* EXTRACTED ENTRIES

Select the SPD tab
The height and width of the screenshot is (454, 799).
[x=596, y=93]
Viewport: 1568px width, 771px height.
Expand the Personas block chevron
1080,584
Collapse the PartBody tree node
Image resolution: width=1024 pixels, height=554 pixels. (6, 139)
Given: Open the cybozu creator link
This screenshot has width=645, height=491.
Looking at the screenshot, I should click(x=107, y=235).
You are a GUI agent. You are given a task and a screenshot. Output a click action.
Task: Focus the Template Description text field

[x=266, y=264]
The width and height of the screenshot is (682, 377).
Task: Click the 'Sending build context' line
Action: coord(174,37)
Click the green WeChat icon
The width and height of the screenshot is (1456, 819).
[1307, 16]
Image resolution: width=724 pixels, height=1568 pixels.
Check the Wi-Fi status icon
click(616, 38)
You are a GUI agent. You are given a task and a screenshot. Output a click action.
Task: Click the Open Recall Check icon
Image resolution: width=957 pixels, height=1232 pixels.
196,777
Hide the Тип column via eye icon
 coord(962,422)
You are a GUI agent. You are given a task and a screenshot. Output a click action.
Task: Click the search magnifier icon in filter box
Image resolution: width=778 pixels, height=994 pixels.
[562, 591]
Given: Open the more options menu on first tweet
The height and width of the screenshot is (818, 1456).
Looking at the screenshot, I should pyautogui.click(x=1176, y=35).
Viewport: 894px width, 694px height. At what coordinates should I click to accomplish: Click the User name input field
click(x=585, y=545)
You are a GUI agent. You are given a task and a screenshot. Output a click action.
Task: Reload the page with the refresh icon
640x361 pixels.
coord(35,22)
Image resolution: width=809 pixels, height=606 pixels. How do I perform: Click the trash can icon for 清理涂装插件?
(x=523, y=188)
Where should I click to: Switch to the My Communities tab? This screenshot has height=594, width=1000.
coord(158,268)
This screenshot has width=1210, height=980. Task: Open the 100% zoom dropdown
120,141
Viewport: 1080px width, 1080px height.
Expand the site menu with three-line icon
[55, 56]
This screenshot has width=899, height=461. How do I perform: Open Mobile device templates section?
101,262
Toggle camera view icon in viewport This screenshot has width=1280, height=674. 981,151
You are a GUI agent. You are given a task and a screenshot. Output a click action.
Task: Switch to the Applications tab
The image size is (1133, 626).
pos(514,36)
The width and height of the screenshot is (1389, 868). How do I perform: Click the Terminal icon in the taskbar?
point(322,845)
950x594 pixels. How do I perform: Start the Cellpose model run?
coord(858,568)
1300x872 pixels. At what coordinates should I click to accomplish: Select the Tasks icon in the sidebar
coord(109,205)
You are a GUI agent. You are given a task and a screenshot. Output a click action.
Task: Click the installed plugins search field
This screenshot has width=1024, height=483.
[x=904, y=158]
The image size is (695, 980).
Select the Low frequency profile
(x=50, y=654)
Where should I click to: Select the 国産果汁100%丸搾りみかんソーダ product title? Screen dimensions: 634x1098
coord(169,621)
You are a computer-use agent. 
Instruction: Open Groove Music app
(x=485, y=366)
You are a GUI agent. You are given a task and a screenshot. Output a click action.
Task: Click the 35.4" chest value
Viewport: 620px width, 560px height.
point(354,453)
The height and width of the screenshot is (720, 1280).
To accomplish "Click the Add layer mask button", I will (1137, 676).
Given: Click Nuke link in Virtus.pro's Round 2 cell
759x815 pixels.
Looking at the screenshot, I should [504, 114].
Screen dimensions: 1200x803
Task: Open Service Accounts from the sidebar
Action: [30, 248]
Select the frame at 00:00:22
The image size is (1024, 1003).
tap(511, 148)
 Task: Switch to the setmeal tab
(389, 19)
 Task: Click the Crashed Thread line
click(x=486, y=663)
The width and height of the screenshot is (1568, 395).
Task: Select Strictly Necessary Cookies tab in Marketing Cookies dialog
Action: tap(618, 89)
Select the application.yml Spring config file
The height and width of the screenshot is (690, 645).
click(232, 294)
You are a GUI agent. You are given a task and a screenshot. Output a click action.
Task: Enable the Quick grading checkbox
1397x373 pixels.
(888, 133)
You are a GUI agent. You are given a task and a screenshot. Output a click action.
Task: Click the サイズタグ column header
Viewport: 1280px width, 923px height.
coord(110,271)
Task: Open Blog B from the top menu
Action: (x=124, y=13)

* YOUR GOAL
Count every line of the listing that includes the word "link", then give that count and no other words.

* TASK SOLUTION
2